Ce n'est pas de la dernière pluie acide que ce professeur, poète-philosophe et essayiste (au sens fort du terme, celui qui met en jeu pour lui-même la pensée) hurle son indignation contre les forces de destruction de l'humanité. En témoigne cet extrait de la célèbre Nuit de la poésie de 1970 où le jeune Chamberland dit ce qu'il voit. Que voit-il alors? Il voit deux peuples vivant l'un dans l'autre, mais dans  des sens opposés : le peuple des porcs et le peuple des enfants. Il voit le système, la maudite machine comme on disait en ces années de contestation planétaire. « Que l'Homme soit! Let it Be. »

Dans un échange avec David Cantin (Le Devoir, Paul Chamberland, dire l'insupportable, 13/04/2003) à l'occasion de la parution du recueil Au seuil d'une autre terre (Éd. du Noroît, 2003) et de quarante ans d'écriture, le poète déclarait avoir éprouvé l'anxiété planétaire : «  «[...] le travail de la pensée n'est-il pas de supporter l'embarras en ne déniant pas ce qui échappe à l'expérience avérée — justement parce qu'il y a expérience?».

* [Votre tâche]
D'après le texte fourni, en quelle année a eu lieu la Nuit de la poésie où le jeune Chamberland dit ce qu'il voit ?

* [Données fournies]
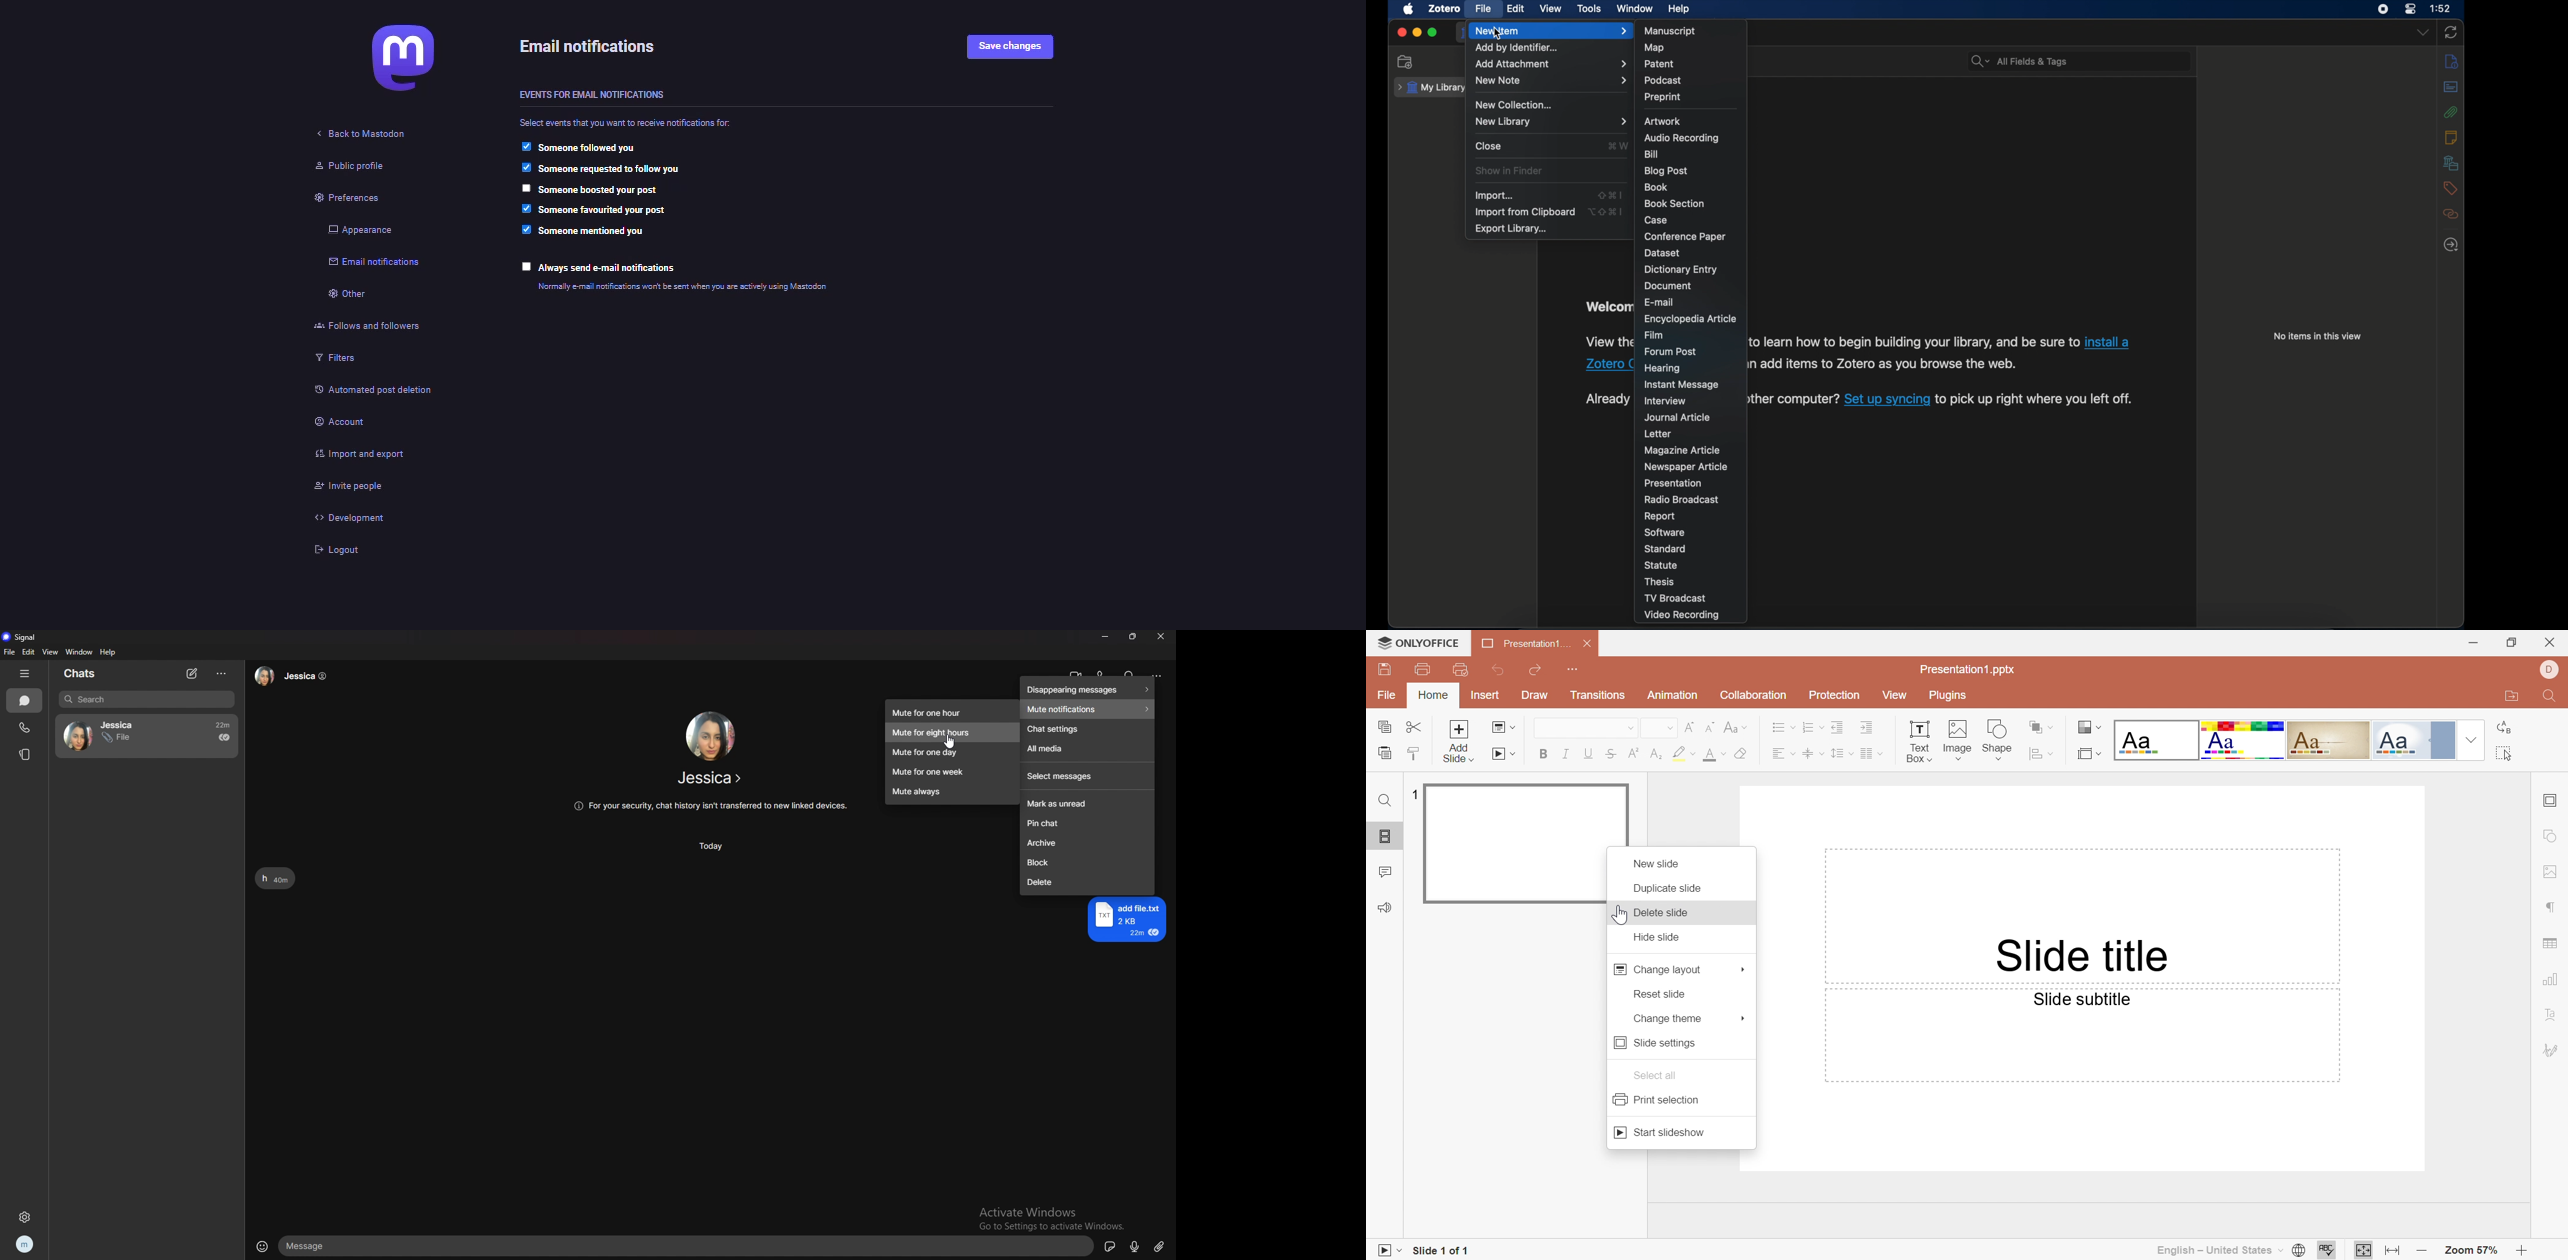  What do you see at coordinates (1090, 709) in the screenshot?
I see `mute notifications` at bounding box center [1090, 709].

* [Résultat de l'exercice]
En 1970.